Paul McHugh, who would close down the gender identity clinic at Johns Hopkins
after 1975, was dean of the University of Oregon Medical School until 1975.
In 1975 Pauly’s student Thomas Lindgren, wanting something more objective
than a patient’s self-history, developed a body-image scale where patient’s
rated how they felt about different parts of their body. Not surprisingly pre-op
transsexuals rated their genitals worse than their arms or legs. However it was
also used for anorexia and other conditions, including those wanting
homeogender
surgery.
In 1978 Pauly became chair of the University of Nevada Medical School. He was
a founding member of the
Harry
Benjamin International Gender Dysphoria Association, (now WPATH) in 1979,
and served as president of the Harry Benjamin International Gender Dysphoria
Association from 1985 to 1987.
In the late 1980s,
Louis
Sullivan was lobbying the American Psychiatric Association and the Harry
Benjamin International Gender Dysphoria Association and the gender identity
clinics to recognize the existence of gay trans men. Pauly was one of the few
psychiatrists to respond, and made a three-hour video interview with him.
Pauly retired in 1995, did sabbatical work in New Zealand, and returned to
work in the state hospital in Reno, Nevada and became medical director for the
Northern Nevada Adult Mental Health Service.
In 2004, Pauly was inducted into the Southern California Jewish Sports Hall
of Fame.
He retired again in 2010.
- Ira B Pauly. "Female Psychosexual Inversion: Transsexualism. Read before the American Psychiatric Ass., St. Louis, May 1963.
- Arnold Wells. “Exclusive! MD Reveals The Fourth Sex! Not Male, Not Female, And Not Homosexual”. The National Insider, 5, 3, July 19, 1964. Online.
- Ira B Pauly. "Male Psychosexual Inversion: Transsexualism. A Review of 100
Cases". Archives of General Psychology, 13, 1965:172-181.
-
Ira B Pauly. “The current status of the change of sex operation”.

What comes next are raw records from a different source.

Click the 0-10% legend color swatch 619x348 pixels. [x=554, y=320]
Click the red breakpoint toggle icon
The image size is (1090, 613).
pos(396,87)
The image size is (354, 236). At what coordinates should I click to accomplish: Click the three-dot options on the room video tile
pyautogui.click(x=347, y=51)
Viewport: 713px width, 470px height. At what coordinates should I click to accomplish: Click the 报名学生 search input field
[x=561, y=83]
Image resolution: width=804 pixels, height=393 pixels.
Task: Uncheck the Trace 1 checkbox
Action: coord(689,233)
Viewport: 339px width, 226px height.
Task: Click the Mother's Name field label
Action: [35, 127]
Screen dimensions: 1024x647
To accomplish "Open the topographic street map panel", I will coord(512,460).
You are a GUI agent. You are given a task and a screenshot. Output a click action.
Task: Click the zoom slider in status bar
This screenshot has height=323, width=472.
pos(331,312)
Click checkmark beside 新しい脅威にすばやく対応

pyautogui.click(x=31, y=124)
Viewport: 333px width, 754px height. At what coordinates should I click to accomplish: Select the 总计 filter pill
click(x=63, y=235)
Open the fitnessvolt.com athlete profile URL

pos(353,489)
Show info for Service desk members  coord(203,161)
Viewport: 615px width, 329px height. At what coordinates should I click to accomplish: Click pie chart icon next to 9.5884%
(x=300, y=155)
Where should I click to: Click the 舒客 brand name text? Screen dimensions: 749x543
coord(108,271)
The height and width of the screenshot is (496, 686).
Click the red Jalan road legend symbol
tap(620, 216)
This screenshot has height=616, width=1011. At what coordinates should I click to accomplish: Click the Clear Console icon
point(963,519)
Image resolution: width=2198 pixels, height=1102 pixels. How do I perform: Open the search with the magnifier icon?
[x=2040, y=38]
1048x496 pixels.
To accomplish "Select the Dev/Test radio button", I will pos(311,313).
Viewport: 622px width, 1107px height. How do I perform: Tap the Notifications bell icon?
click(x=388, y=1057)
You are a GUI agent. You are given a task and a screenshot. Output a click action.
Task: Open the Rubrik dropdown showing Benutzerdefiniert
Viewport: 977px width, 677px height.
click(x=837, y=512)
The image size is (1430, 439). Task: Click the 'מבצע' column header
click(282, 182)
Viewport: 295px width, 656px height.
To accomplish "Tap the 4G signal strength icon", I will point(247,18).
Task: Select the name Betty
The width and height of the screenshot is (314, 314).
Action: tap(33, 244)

Journal of Nervous and Mental
Disease, Nov;147, 5, 1968:460-71.
-
Ira B Pauly. “Female Transsexualism”. Archives of Sexual Behavior,3,
1974:487-526.
-
Harry Benjamin. The Transsexual Phenomenon. Julian Press, 1966. Warner
Books Edition 1977, with a bibliography and appendix by Richard Green. PDF
(with different pagination): 71-2/33, 162-3/76, 164/76, 179/84, 181/84.
-
Ira B Pauly. “Adult Manifestations of Male Transsexualism” and “Adult
Manifestations of Female Transsexualism”. In Richard Green & John Money
(ed). Transsexualism and Sex-Reassignment. Baltimore: The Johns Hopkins
Press, 1969: 37-87.
-
Joanne Meyerowitz. How Sex Changed: A History of Transsexuality in the
United States. Cambridge, Ma, London: Harvard University Press, 2002: 123,
124, 125, 174.
- Amy Bloom. Normal:
Transsexual CEO's, Cross-Dressing Cops, Hermaphrodites with Attitude, and
More. Vintage, 2014: 18-22.
-
Maija Anderson. Interview with Ira B. Pauly, MD. Oregon Health &
Science University, Oral History program, Februray 18, 2015. Online
TSRoadmap
______________________
For some reason Harry Benjamin calls Pauly “Ira S Pauly”.
The EN.Wikipedia article is almost the same as the TSRoadmap article.
At the end of Maija Anderson’s interview, Pauly is asked what he thinks about
Alan
Hart, the famous trans doctor from Portland, Oregon, who transitioned in
1917. Despite having lived in Portland for 16 years where Hart is remembered, he
replies: “No. I wish I had seen that. Where was it published again”, and then
“And as far as I knew, the first published female to male, as we referred to it,
was the patient I described in the New York Hospital”. Obviously he does not
spend much time reading trans history.